### ACTIVITY
Copy, word for word, the part of the SmolLM article below starting with "Text continues below" and going on through "one LM family.".

====== TEXT FOR ANALYSIS

Hugging Face unveils SmolLM, a compact language model suitable for local use on personal devices. Such models already exist from Microsoft and Meta, but SmolLM surpasses them in testing.
SmolLM is a new family of language models (LMs) from Hugging Face. It is a suite of three models driven by 135 million, 360 million and 1.7 billion parameters. In a high-end LLM, that number runs into the trillions. Developers themselves do not give exact figures on this feature, but it is estimated that GPT-4 Turbo contains 1.76 trillion parameters, Claude 3 Opus 2 trillion parameters and Gemini 1.5 Pro at least 1.6 trillion parameters.
The number of parameters in AI models is increasing at lightning speed. That makes it almost impossible to set a firm standard on how many parameters need to be in a model to pass as “Large”. In any case, the new Hugging Face family of models is considered a compact family. The largest model, consisting of 1.7 billion parameters, is close to the number of parameters available from GPT-2 from 2019 (1.5 billion parameters).
High-quality training data
SmolLM can deploy these parameters much more targeted than the 2019 OpenAI model. Its performance also exceeds that of recently released models, such as Meta’s MobileLLM, released earlier this month. MobileLLM posted improvements of 2.7 to 4.3 percent, according to benchmark tests comparing it to previous models of the same size. SmolLM alone always contains at least 10,000 more parameters than these it compares itself to from Meta.
Text continues below image
Source: Hugging Face
According to the researchers, the better results in the tests are the result of the good data quality of the training data. For the training, Cosmo-Corpus, Python-Edu, and FineWeb-Edu were combined. These models all have an educational angle and were thoroughly filtered to get from three LLMs to one LM family.
New step toward cloud independence
Hugging Face’s new family of models again improves AI models that can run locally. These models are said to operate completely cloud-independent, thus addressing privacy concerns. Such models could boost AI use significantly, especially in business environments where it is crucial that internal data does not leak to the outside world.
Hugging Face hopes to contribute to this field with the launch of SmolLM. The launch is important for developers because the company acts open-source and releases the datasets and training code. This simplifies further development compared to previously available models where “most of the details about the data curation and training of these models are not publicly available.”

============
====== EXERCISE DATA

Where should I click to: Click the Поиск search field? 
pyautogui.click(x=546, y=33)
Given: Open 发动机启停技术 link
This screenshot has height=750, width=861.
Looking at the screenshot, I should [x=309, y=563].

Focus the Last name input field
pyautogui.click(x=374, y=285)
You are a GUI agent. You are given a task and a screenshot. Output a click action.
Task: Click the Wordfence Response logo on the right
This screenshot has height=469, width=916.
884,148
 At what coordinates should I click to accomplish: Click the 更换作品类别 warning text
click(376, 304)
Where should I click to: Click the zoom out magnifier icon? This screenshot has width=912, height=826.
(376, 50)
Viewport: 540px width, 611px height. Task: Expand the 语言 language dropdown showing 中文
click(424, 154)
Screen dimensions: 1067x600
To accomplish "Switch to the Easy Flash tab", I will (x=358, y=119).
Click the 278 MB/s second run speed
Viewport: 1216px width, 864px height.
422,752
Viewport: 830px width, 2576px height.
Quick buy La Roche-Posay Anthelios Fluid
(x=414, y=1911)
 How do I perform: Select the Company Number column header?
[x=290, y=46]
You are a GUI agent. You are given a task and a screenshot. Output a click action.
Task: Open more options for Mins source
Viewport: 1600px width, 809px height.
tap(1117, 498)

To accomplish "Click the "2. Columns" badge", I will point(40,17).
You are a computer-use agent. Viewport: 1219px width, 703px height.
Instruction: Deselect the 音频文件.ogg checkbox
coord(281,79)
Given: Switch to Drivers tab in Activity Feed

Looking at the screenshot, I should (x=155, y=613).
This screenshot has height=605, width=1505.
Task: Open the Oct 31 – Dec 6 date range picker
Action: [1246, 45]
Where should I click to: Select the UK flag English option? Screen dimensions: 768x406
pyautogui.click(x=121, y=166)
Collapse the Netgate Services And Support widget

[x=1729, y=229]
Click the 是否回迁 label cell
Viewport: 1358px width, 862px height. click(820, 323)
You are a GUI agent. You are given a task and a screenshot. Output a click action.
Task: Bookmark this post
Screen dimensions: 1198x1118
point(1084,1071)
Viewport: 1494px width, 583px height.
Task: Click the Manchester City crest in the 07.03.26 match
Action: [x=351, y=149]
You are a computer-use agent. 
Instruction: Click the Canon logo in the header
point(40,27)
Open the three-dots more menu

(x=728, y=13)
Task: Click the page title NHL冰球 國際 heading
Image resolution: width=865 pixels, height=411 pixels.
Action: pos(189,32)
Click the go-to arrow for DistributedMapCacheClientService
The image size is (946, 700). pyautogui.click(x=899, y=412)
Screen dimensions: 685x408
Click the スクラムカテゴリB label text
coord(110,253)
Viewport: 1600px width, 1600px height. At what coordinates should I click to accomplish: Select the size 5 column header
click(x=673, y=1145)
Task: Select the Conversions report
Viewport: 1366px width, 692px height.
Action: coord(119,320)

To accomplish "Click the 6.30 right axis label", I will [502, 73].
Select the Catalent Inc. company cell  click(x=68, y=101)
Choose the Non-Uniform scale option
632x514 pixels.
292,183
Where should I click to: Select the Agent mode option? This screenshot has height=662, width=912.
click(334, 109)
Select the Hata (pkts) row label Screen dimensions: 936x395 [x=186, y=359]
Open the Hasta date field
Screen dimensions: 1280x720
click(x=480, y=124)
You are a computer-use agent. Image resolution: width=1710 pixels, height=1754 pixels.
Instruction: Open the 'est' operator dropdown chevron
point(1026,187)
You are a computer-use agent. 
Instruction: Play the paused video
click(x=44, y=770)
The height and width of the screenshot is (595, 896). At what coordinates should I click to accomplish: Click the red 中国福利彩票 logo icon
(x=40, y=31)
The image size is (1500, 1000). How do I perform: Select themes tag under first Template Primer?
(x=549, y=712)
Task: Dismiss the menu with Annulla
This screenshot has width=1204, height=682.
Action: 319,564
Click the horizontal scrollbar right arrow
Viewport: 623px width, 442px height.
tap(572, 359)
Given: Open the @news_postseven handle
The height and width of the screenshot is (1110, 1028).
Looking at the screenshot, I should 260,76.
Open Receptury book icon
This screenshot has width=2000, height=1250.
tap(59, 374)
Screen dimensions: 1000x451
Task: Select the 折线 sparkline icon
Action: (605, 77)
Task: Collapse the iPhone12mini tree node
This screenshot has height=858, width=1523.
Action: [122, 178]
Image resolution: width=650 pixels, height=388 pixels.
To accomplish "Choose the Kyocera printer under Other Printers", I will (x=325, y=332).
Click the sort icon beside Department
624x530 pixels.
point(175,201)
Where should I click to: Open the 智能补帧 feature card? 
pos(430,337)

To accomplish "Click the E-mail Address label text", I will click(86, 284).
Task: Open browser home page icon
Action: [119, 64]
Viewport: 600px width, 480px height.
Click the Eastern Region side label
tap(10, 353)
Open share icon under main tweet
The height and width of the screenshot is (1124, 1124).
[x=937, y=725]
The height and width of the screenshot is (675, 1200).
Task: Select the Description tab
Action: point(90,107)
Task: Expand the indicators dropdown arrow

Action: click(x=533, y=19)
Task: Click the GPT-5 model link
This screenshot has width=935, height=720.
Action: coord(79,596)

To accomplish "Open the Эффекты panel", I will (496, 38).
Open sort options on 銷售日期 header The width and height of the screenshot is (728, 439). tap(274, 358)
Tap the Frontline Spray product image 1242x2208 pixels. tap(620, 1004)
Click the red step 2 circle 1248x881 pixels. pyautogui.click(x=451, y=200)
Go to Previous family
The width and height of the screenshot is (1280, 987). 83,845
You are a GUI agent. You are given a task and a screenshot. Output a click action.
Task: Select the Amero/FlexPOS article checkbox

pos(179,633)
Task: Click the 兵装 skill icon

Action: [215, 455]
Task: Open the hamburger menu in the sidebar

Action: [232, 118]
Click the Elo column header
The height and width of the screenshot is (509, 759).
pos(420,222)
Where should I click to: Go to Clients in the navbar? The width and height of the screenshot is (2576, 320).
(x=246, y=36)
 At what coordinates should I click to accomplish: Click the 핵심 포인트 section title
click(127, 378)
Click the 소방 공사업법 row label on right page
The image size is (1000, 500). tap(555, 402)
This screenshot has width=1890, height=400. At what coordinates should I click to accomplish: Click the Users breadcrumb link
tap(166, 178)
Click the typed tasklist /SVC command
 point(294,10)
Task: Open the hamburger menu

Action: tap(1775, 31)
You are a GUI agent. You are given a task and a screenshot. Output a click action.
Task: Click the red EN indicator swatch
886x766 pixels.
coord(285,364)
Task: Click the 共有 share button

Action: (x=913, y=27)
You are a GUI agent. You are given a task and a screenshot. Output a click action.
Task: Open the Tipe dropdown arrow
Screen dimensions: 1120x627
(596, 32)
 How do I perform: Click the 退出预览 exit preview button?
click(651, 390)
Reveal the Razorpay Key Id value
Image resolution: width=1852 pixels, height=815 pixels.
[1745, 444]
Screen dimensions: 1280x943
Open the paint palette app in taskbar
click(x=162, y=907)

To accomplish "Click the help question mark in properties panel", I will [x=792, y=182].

============

### REPLY TO THE TASK
Text continues below image
Source: Hugging Face
According to the researchers, the better results in the tests are the result of the good data quality of the training data. For the training, Cosmo-Corpus, Python-Edu, and FineWeb-Edu were combined. These models all have an educational angle and were thoroughly filtered to get from three LLMs to one LM family.